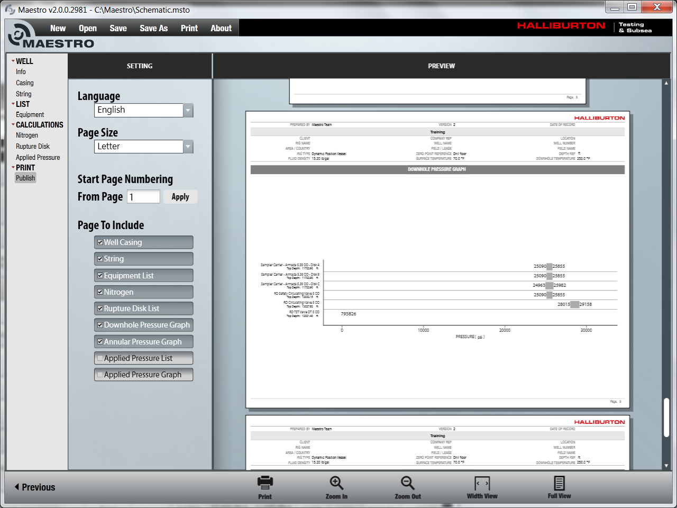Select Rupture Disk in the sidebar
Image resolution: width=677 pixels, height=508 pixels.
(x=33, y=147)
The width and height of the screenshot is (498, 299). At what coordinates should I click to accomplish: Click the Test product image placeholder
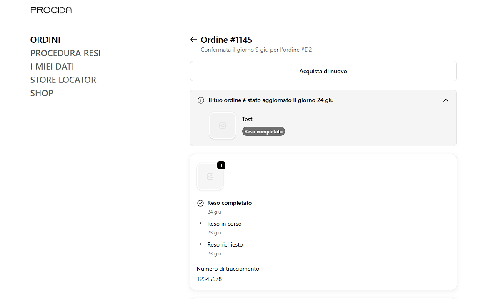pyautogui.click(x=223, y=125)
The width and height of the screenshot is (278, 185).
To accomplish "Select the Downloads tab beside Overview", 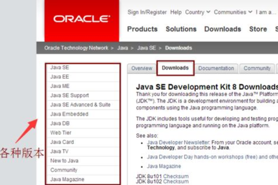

What you need to do -
Please arrange the lines of all the records above as a numbered list, leaving out blank lines and the pictures.

Answer for this exercise -
1. Select Rupture Disk in the sidebar
2. Image resolution: width=677 pixels, height=508 pixels.
3. (x=33, y=147)
4. The width and height of the screenshot is (498, 299). At what coordinates should I click to accomplish: Click the Test product image placeholder
5. pyautogui.click(x=223, y=125)
6. The width and height of the screenshot is (278, 185).
7. To accomplish "Select the Downloads tab beside Overview", 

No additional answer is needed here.